Document Type

Case Summary

Publication Date


Case Synopsis

Appellants Edward R. Houston and Regina Houston paid David Boone $740,000 for investment services, which Boone converted to his own use. In May 1998, Boone and his wife Donna divorced and Boone quitclaimed real property to Donna. Norwest Mortgage, Respondent Bank of America’s predecessor, held a deed of trust on the real property for $342,000. That same month, the Houstons filed a complaint against Boone to recover their $740,000. The Houstons filed a notice of lis pendens in the Clark County Recorder’s Office on June 1, 1998 and filed an ex parte motion with the district court directing the issuance of a prejudgment writ of attachment. The court granted the motion and a writ of attachment was filed in the Clark County Recorder’s Office in June 1998. The Houstons obtained a judgment against Boone, who had filed for bankruptcy. Boone stipulated that the debt he owed to the Houstons was nondischargeable. The district court granted a writ of execution on the real property and scheduled a sale of the real property. Respondent Bank of America intervened and the sale was enjoined. Bank of America had refinanced the real property in June 1998, after the Houstons’ writ of attachment had been recorded. In May 1998, pursuant to Bank of America’s direction, Nevada Title Company had conducted a title search of the property. Both Bank of America and the Houstons filed motions for summary judgment after the district court enjoined the sale.
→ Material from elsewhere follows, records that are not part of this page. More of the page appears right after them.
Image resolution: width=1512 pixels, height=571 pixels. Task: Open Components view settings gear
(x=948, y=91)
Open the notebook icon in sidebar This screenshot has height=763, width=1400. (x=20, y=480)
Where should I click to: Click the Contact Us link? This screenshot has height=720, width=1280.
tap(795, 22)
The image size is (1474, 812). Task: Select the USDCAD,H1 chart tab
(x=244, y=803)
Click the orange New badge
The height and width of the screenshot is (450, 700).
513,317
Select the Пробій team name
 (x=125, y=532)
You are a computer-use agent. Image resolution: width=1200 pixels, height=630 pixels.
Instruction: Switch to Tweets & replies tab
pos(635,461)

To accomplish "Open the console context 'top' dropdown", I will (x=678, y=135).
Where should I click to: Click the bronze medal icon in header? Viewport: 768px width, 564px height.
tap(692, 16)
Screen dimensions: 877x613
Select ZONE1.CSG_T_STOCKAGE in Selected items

Bank of America argued that it was the priority lien holder on the real property because it was equitably subrogated to the rights of Norwest Mortgage when it refinanced the property. The Houstons argued that Bank of America was negligent in failing to discover their interest in the real property and that they would be injured if the district court allowed Bank of America to hold the priority lien position. The district court granted summary judgment in favor of Bank of America and denied the Houston’s motion for summary judgment. The Houstons appealed. The Nevada Supreme Court adopted the approach of the Restatement (Third) of Property for equitable subrogation and found that because the Houstons failed to produce any evidence that equitable subrogation of Bank of America to Norwest’s priority lien position would materially prejudice them, Bank of America was entitled to equitable subrogation as to the full amount of the Norwest Mortgage deed of trust.